[Stored records]
+-------+

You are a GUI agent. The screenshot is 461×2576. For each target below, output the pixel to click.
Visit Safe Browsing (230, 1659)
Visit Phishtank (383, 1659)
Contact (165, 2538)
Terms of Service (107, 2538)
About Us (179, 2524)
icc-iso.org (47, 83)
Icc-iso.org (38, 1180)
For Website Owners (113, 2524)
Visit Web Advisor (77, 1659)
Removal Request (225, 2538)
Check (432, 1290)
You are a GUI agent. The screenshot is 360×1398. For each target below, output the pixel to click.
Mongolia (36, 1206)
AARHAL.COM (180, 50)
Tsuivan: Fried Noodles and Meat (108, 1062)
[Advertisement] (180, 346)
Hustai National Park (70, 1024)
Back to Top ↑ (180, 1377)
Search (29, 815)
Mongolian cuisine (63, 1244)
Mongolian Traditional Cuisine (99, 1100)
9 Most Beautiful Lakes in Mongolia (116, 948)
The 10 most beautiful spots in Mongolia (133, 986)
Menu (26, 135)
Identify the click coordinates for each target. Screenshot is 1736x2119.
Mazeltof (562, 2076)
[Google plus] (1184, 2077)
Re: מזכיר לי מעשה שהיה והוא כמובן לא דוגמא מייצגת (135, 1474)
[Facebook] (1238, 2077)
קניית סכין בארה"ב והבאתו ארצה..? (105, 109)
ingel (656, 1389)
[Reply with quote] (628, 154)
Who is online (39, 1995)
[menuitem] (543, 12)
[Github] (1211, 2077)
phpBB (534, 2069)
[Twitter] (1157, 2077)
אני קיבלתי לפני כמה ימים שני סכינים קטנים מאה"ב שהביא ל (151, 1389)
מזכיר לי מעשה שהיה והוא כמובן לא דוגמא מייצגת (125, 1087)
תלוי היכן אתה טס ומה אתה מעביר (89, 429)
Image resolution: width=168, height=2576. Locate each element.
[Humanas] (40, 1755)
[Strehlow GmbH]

+-------+

# Work task
Only a number is wanted: how many lines of the data above contain "below"?

# The completed task
2